Lovely (background)


Saturday, September 18, 2010

Loneliness... what is it good for?

I spent a few days last week in a little city 115 miles south of Denver called Pueblo, where our newest health care center opened just a few months ago. Unfortunately, they’ve recently lost their only social worker, and I requested to travel on down to assist while the search for a replacement began. After all, everyone needs a little change from time to time, and if that happens to also include a free hotel and food for a few nights … well, then I figure why the heck not? However, what I found to be the most worthwhile part of the gig was the small caseload in Pueblo. The healthcare center there currently has only 50 clients since its opening. I normally carry a caseload of 70 by myself, this in addition to the caseloads of my 4 other co-workers in our Denver office, proves for a very busy office. Needless to say I was amazed at how much work I could accomplish at this new and seemingly bare facility.

One thing that I should probably mention is our health care centers not only house doctor’s offices and rehab gyms, but we also offer adult day centers. Here, seniors who are in need of socialization, or those who require daily supervision due to dementia, etc., can attend our center Mondays through Saturdays. As well, our philosophy of care strongly revolves around these client’s rights, and as such, those who are competent to do so are welcome to wander about the building as they wish. This creates a work environment that encompasses a lot of people seemingly just hanging around.
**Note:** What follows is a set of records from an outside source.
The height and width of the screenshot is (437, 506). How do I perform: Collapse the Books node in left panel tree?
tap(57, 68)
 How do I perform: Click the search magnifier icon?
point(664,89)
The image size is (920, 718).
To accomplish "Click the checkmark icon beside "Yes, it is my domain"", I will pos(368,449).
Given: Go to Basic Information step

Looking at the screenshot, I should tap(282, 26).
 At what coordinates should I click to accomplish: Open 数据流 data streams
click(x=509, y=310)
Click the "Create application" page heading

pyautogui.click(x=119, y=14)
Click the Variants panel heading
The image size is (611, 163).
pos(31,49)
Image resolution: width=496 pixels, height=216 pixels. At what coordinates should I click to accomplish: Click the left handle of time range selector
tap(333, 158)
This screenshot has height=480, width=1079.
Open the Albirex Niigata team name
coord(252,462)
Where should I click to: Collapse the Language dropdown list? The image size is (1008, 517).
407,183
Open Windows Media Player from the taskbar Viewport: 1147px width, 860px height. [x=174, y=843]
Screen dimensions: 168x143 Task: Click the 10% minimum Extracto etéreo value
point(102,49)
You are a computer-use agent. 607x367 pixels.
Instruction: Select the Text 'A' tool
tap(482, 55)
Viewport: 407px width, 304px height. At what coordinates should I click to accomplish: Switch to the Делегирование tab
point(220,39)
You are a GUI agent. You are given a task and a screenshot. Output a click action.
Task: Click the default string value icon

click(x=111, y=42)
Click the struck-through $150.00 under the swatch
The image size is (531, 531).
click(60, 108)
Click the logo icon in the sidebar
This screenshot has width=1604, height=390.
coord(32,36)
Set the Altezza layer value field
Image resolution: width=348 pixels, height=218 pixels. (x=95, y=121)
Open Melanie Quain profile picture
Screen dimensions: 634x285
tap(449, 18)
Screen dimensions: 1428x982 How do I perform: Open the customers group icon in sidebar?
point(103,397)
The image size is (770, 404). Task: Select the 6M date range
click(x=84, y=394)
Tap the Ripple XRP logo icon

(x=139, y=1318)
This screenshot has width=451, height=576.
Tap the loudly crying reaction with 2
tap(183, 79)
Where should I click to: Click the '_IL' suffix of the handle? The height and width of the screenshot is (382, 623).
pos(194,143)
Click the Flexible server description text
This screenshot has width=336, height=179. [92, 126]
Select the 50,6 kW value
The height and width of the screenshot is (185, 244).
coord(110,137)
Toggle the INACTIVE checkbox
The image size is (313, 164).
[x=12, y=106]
I often receive ‘drop ins’ at my office throughout the day from clients who have questions, those just saying hello, or, more often than not, clients who simply want to talk. This is great, except that I am typically in the middle of WORK. I’ve found that some of my most beloved clients can tip toe on my last nerve when I’m taking a phone call and they are hovering in my doorway, or plopping down in a chair awaiting my attention. I am sure we’ve all experienced this kind of annoyance in the work place at some time.

But, how can I honestly blame them… being that I work with seniors, the one thing they love to do is TALK. If you’ve ever spent any amount of time with a senior, you may know that they love conversation, to a point that breaks all social boundaries. I first learned this growing up around my grandfather, who, at the young age of 13, could corner me for over an hour talking about his time in the war. Much like grandpa, my clients don’t recognize normal social cues that indicate someone has lost interest or has checked out of the conversation. It’s not rare for me to spend hours at a person’s home during a routine home visit listening to their life time’s worth of experiences and stories, often not having even a chance to interrupt or mention that I’m late for my next appointment.

You may find it surprising that amongst the high rates of dementia and Alzheimer’s disease prevalent in the aging population, depression and anxiety rank right up there. As many clients on Aricept and Namenda (common drugs for memory loss) there are almost just as many on Lexapro and Celexa (common medications for depression and anxiety). When a new client joins our program, my assessment includes tests for both memory loss AND levels of depression. It’s a sad truth but when we’ve all retired, outlived many of our loved ones, and have suffered many debilitating physical losses, such as our eye sight and hearing, our world gets smaller. We end up seeing less of the world and it sees less of us. My belief, based on my experiences, is there is an overwhelming sense of loneliness encountered by the elderly. They have so much to share… and not enough people around willing to hear.

Prior to where I am at now, I worked as a volunteer coordinator for 2 years with a hospice agency. This was an incredibly rewarding job as I traveled throughout the city finding ways to infiltrate social and religious groups with the purpose of educating communities about the need for ‘friendly visitors’ among the senior population. Those home bound or living their life out in a nursing home are at the highest risk of isolation and depression. My current company’s volunteer program has developed much of its purpose around combating this issue of loneliness. We have between 100 and 200 volunteers, many of whom chose to give their time simply to spend an hour or so with a senior, providing companionship, and giving someone a little something to look forward to in an otherwise mundane existence. Just an hour. I’d encourage anyone looking for some way to give back to seek out a local hospice agency or other senior organization utilizing volunteers. My experience is that more often than not, the volunteer gains more than the people whom they are giving to.

So, on every Monday, Wednesday, and Friday when Jo Blow is scheduled to be at the adult day center, I better believe what he is looking forward to is talking to someone; anyone who will listen in fact… including that young, nice social worker at the end of the hallway. Frustration and annoyance aside, I find I must stop what I am doing and listen.